* _ACTIEPUNT 1_
Haal uit het paginafragment over Memento alles vanaf "De vierde lijn" tot en met "een beetje overzichtelijk." letterlijk over.
* _ACTIEPUNT 2_
In welke tint zijn de telefoonscènes geschoten volgens het paginafragment over Memento?
* _ACTIEPUNT 3_
Ga verder met het paginafragment over Memento, te beginnen na de laatste zin die erin staat.

* _PAGINAFRAGMENT_

De tweede lijn is rommelen met de tijd. Flash backs of flash forwards horen in het standaardrepertoire van iedere regisseur. Het kan ingewikkelder. Quention Tarrantino toonde dat bijvoorbeeld aan in Pulp Fiction door scènes achronologisch in zijn film te monteren. Omdat het om een redelijk beperkt aantal afgeronde scènes ging, konden kijkers daar redelijk mee uit de voeten. Je hoefde als publiek geen grote hoeveelheden kennis uit de ene scène te onthouden om de andere te begrijpen. Memento houdt de scènes grotendeels op volgorde, zij het omgekeerd, maar een aantal telefoonscènes breekt door de chronologie heen. Gelukkig zijn die in een blauwgrijze tint geschoten, zodat de kijker ze nog een beetje kan plaatsen. Anders zou je het spoor volledig bijster raken. Nolan helpt zijn publiek ook door de scènes duidelijk op elkaar aan te laten sluiten en de oorzakelijke verbanden tussen gebeurtenissen met name in het begin van de film heel duidelijk aan te geven. De kijker kan daardoor backtracken. Hoewel hij gewend is van oorzaak naar gevolg te redeneren, is het terugredeneren van gevolg naar oorzaak iets dat de meeste mensen goed beheersen. Zij het dat het lastig wordt met zo’n lange keten als Nolan aan het publiek voorschotelt. De complexiteit van het gerommel met tijd in Memento wordt vooral veroorzaakt door de omvang waarin het gebeurt.

De derde lijn is de manipulatie van de kijker door het perspectief van de hoofdpersoon. Op dit vlak ontleent Memento zijn complexiteit niet aan de onwetendheid van het publiek over de afwijking (je weet immers al bij het begin waaraan Leonard lijdt), maar aan de moeite die het publiek heeft met het volledig begrijpen van die afwijking. Dit effect wordt nog eens versterkt door de omgekeerde tijd, die de kijker dwingt mee te gaan. De schizofrenie in Fight Club kun je op een gegeven moment doorzien, maar het geheugen van Leonard herover je alleen als je Memento voor een tweede keer gaat zien.

De vierde lijn is de manipulatie van de kijker door de manipulatie van de hoofdpersoon. Hier legt Memento het qua plotwendingen af tegen The Game, dat de kijker samen Michael Douglas in een staat van complete paranoia kan doen belanden. In Memento spelen mensen dubbelrollen, maar niet drie- of vierdubbelrollen. Dat blijft nog een beetje overzichtelijk.

De vijfde lijn is de manipulatie van de kijker doordat de hoofdpersoon bewust de boel misleidt. Die lijn is in Memento minder goed voorbereid, maar hij past wel logisch in het verhaal.

* _RIJEN UIT DATASET_
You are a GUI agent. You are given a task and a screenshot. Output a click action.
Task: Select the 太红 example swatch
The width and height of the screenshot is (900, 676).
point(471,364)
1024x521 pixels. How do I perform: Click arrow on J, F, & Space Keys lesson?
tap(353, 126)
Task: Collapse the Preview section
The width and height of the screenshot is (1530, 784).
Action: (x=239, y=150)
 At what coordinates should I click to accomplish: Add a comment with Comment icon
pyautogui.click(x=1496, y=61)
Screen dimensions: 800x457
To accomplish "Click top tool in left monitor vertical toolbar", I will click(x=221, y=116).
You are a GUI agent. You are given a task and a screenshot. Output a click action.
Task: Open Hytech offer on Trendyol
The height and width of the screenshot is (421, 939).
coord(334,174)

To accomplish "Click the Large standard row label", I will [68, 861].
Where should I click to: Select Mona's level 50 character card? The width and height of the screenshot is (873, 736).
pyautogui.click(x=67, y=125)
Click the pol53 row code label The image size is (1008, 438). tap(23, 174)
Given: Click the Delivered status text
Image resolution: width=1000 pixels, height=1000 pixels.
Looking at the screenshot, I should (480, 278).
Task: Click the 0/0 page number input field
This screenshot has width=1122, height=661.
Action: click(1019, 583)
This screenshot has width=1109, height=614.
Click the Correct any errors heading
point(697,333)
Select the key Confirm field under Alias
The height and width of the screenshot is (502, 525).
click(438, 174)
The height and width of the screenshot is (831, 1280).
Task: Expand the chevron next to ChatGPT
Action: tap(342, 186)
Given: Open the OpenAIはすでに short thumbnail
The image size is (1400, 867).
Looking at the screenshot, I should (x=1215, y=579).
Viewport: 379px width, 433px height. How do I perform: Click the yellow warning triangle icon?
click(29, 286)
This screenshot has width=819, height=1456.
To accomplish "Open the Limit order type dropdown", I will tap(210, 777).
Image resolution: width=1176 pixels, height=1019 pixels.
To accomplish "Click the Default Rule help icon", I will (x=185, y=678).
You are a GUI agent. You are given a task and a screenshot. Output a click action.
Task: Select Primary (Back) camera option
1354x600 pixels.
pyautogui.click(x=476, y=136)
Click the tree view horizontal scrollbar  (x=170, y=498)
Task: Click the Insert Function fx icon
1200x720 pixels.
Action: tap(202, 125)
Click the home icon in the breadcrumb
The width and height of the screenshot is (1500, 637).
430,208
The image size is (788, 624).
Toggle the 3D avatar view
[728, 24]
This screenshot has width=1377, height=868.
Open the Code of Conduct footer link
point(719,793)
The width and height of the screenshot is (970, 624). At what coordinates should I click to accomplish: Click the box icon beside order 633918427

* _ANTWOORD 1_
De vierde lijn is de manipulatie van de kijker door de manipulatie van de hoofdpersoon. Hier legt Memento het qua plotwendingen af tegen The Game, dat de kijker samen Michael Douglas in een staat van complete paranoia kan doen belanden. In Memento spelen mensen dubbelrollen, maar niet drie- of vierdubbelrollen. Dat blijft nog een beetje overzichtelijk.

* _ANTWOORD 2_
In een blauwgrijze tint.

* _ANTWOORD 3_
Diepgang

Al met al is het terecht dat de omgekeerde tijd de meeste aandacht krijgt in besprekingen van Memento. Deze eigenschap is het uniekst en draagt het meeste bij aan de vindingrijkheid van het plot. Het is echter de combinatie met de drie andere lijnen die van Memento een knap staaltje vertelkunst maakt. In zekere zin is het gekunsteld, maar regisseur Nolan laat alles wel prachtig in elkaar grijpen. Er zijn twee uitgangspunten, het geheugenverlies van Leonard en de vraag wie John G. precies is. Het geheugenverlies maakt het spel met de tijd nodig en zet de deur naar de manipulaties van de derde, vierde en vijfde lijn open. Het whodunit-aspect zorgt voor de handelingen en zorgt dat de manipulaties van de vierde lijn ook daadwerkelijk ingezet worden (een film over Jimmie G. in zijn New Yorkse verzorgingstehuis zou interessant kunnen zijn, maar nauwelijks spannend).

Het samenspel heeft een film opgeleverd die ondanks zijn wellicht overdreven complexiteit toch de indruk weet te wekken toegankelijk en begrijpelijk te zijn. Memento is niet zo’n commercieel vehikel als bijvoorbeeld Fight Club en Pulp Fiction, maar hij past wel in dezelfde trend van publieksfilms die vermaak paren aan een intelligent plot. Natuurlijk gaat het daarbij meer om vorm dan om inhoudelijke diepgang, maar dat maakt het beroep op de hersens van het publiek er niet minder om. In elk geval logenstraft het de gedachte dat een kunstvorm alleen intelligent kan zijn als het grote publiek afhaakt.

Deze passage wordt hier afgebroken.